## REQUIRED ACTION
Your task is to repeat exactly the lines below between the line holding "Given: Copy the bridge governor address" and the line holding "Task: Click the Blöcke prüfen button", inclusive, and only those.

## THE RECORDS

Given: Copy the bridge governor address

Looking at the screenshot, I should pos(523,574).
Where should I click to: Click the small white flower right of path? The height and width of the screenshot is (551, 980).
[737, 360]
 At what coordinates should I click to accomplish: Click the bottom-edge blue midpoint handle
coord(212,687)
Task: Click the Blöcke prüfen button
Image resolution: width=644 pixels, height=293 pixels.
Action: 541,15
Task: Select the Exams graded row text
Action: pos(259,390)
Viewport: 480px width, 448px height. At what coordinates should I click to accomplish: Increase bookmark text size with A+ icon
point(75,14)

* * *

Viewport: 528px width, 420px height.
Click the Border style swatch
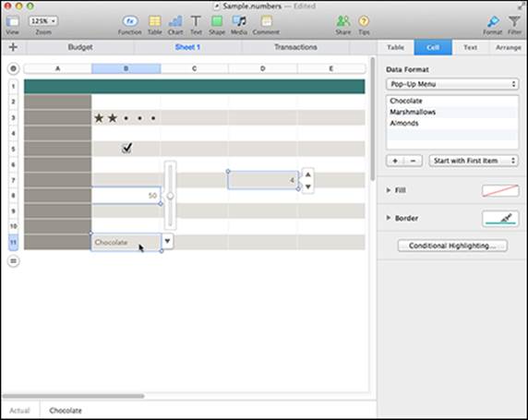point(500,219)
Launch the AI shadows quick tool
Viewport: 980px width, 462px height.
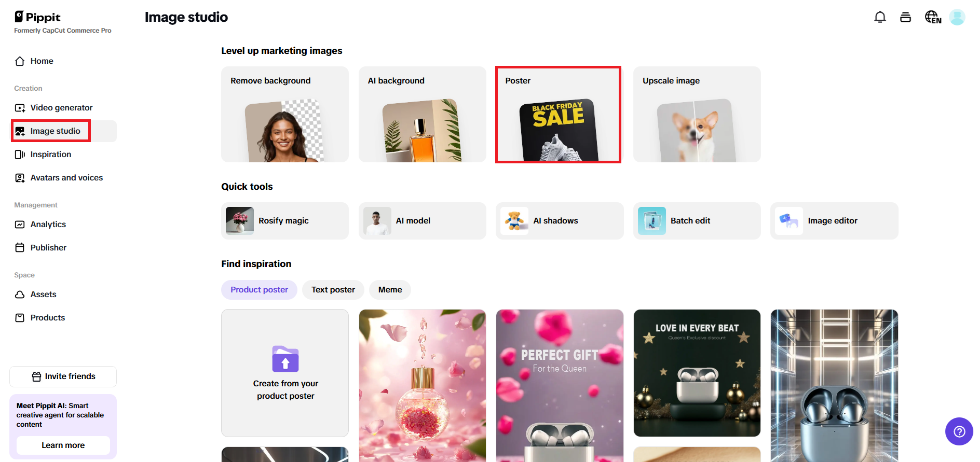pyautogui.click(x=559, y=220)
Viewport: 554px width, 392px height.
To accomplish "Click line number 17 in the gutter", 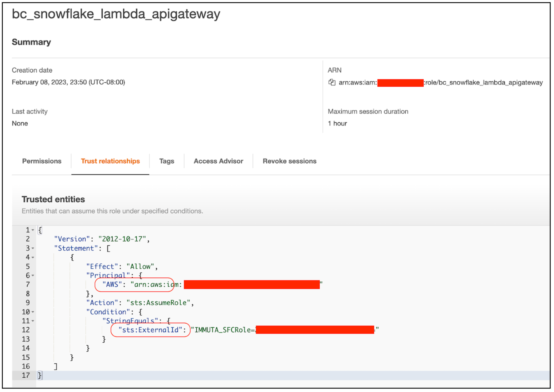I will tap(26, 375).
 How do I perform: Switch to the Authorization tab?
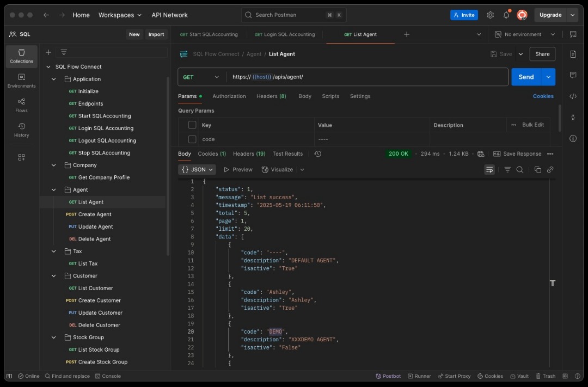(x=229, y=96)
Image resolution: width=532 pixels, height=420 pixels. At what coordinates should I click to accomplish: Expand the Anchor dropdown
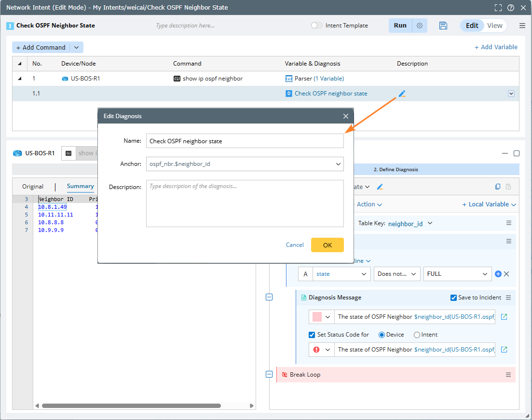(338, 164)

## EXPECTED ANSWER
Given: Copy the bridge governor address

Looking at the screenshot, I should pos(523,574).
Where should I click to: Click the small white flower right of path? The height and width of the screenshot is (551, 980).
[737, 360]
 At what coordinates should I click to accomplish: Click the bottom-edge blue midpoint handle
coord(212,687)
Task: Click the Blöcke prüfen button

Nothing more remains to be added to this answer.